Seals on a sandbank along the Western Scheldt. (Image: RBINS/MUMM)

The future of aerial surveillance

Using and interpreting these facts and figures, the activity report also looks to the future, by explaining the programme evolution from pollution control and environmental surveillance at sea, to broader maritime surveillance in support of the overall Coast Guard framework, and by outlining that the substantive challenges of aerial surveillance above the sea are and will remain innumerable in the years to come.

Indeed, in addition to the tasks described above, some newer tasks are becoming increasingly important elements of aerial surveillance, such as the efficient enforcement of a new European external border (post-BREXIT), promoting maritime security, and offering support to search and rescue operations.

Finally, the report also explains the medium-term need for renewal of the aircraft. Only in that way can the Coast Guard renew its strategic vision and increase its cooperation on airborne surveillance, and modernise and expand its surveillance capacity with the aim to effectively deal with current and future needs at sea.

State Secretary for Science Policy Thomas Dermine receives a safety briefing before joining a flight over the North Sea. (Image: RBINS/MUMM)

Thomas Dermine, Secretary of State for Science Policy, who also personally participated in an operational flight of the aerial surveillance aircraft before the presentation of the report on 16 May: “The North Sea is a complex ecosystem, an important fishing zone, a busy shipping area and, since the Brexit, an external border of the European Union. It is therefore essential to study our North Sea and continuously monitor what is happening there. The aerial surveillance aircraft has been doing this for 30 years, thanks to a smooth cooperation between Defence and the Royal Belgian Institute of Natural Sciences. Now that the aircraft is outdated, I will fully support the dossier for its renewal.”

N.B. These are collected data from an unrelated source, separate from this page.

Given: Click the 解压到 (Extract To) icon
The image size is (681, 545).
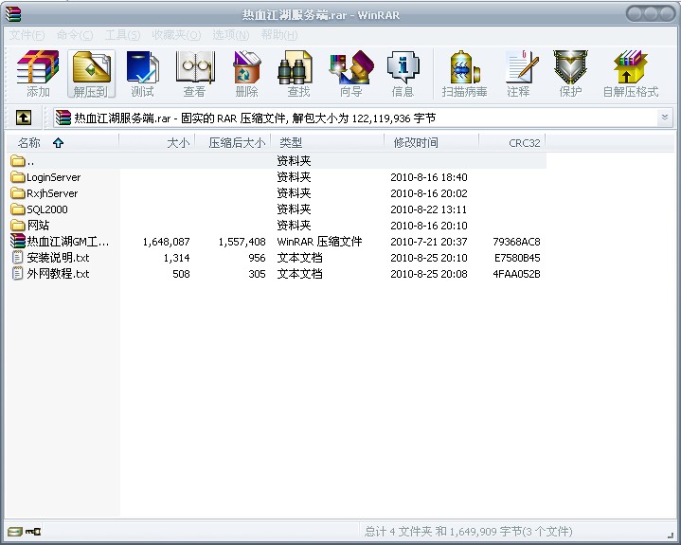Looking at the screenshot, I should pyautogui.click(x=91, y=74).
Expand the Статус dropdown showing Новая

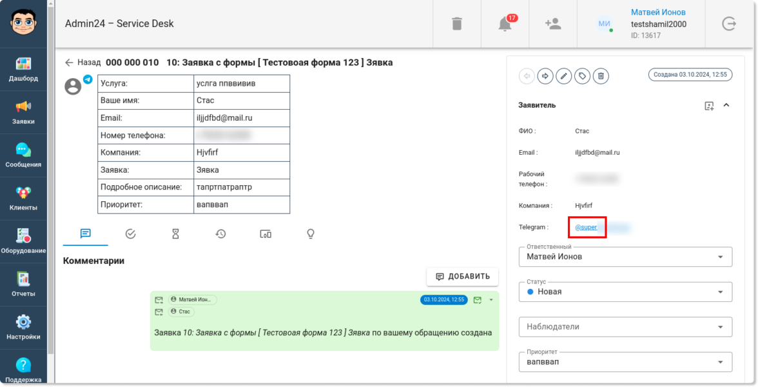coord(625,292)
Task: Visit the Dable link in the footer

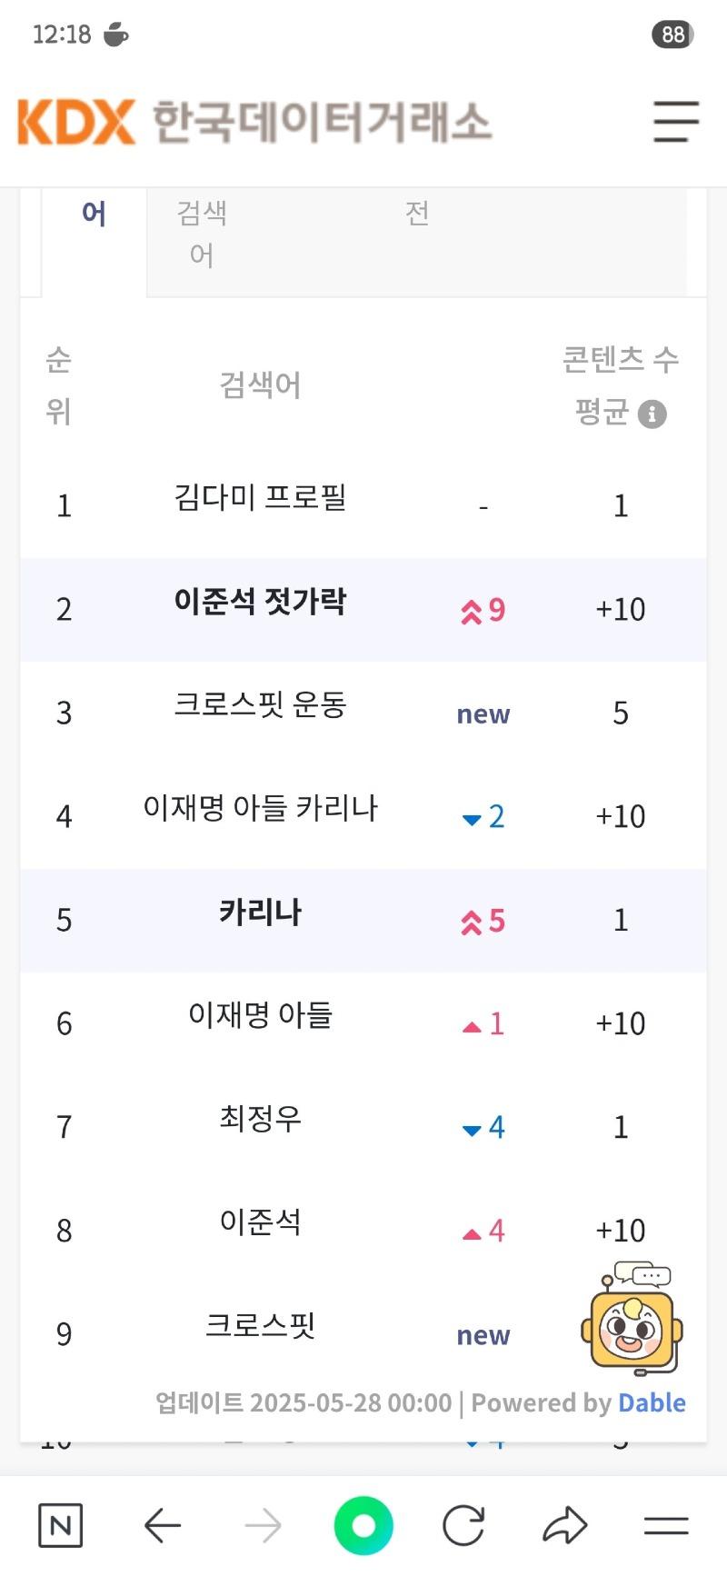Action: [652, 1402]
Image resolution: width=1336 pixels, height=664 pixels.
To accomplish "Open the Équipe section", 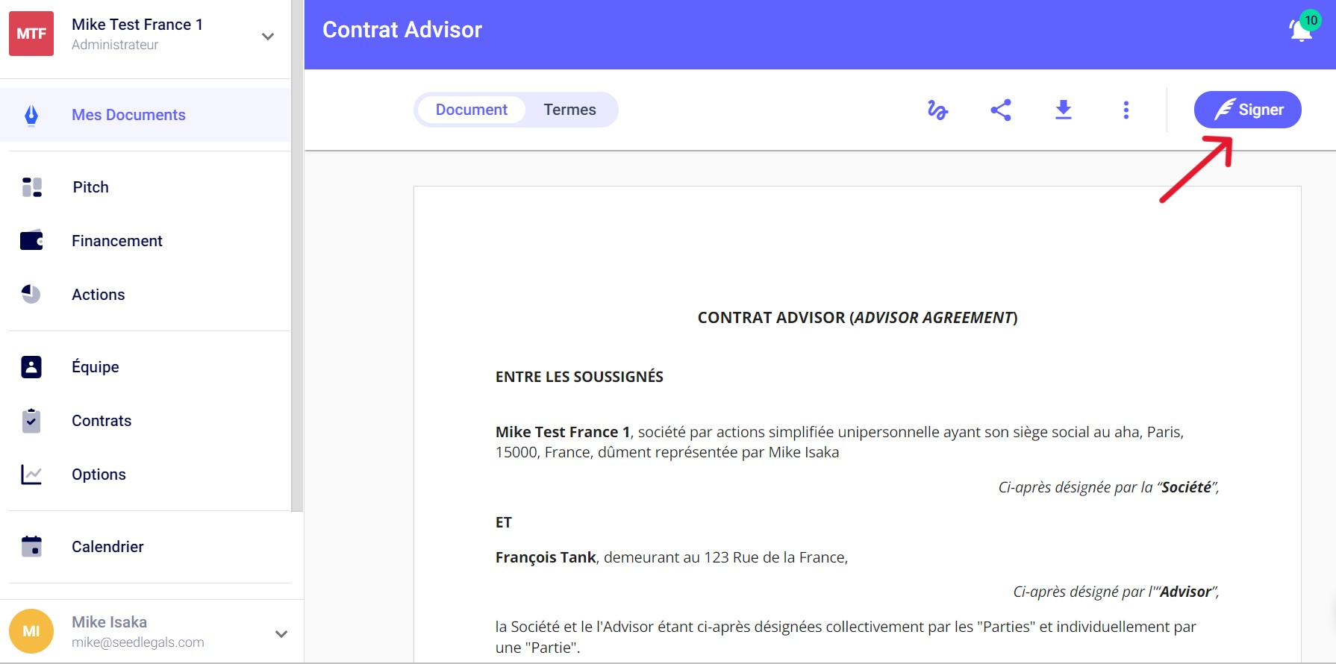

Vincent Van Quickenborne, Minister for the North Sea: “Belgium was the first and only country in the world to use a sniffer plane for ship pollution controls. Some 5,500 different ships call at Belgian ports every year. So it is impossible to check them all. With the sniffer plane, work can be much more targeted because suspicious ships are already identified at sea. Thanks to aerial surveillance, our port inspection services can detect 50% more violations and save 20% per inspection. We must cherish our North Sea. It is Belgium’s largest nature reserve. The increasing number of marine mammals and the return of species such as the European flat oyster, which has reappeared in our North Sea for the first time in decades, show that progress is being made. But the plane is in need of replacement after 30 years of service as a sniffer. Together with colleague Dermine, I am putting my full weight behind this.”

 

The implementation of the Belgian aerial surveillance programme over the North Sea is organised by the Management Unit of the Mathematical Model of the North Sea (MUMM), scientific service of the Royal Belgian Institute of Natural Sciences (RBINS).

For the aerial surveillance, MUMM uses a Britten Norman Islander aircraft (immatriculation OO-MMM) equipped with scientific sensors for detecting marine pollution. The aircraft is owned by RBINS/MUMM but can only fly thanks to the support of the federal policy areas “Science Policy” and “North Sea” and good cooperation with Defence, which provides the pilots.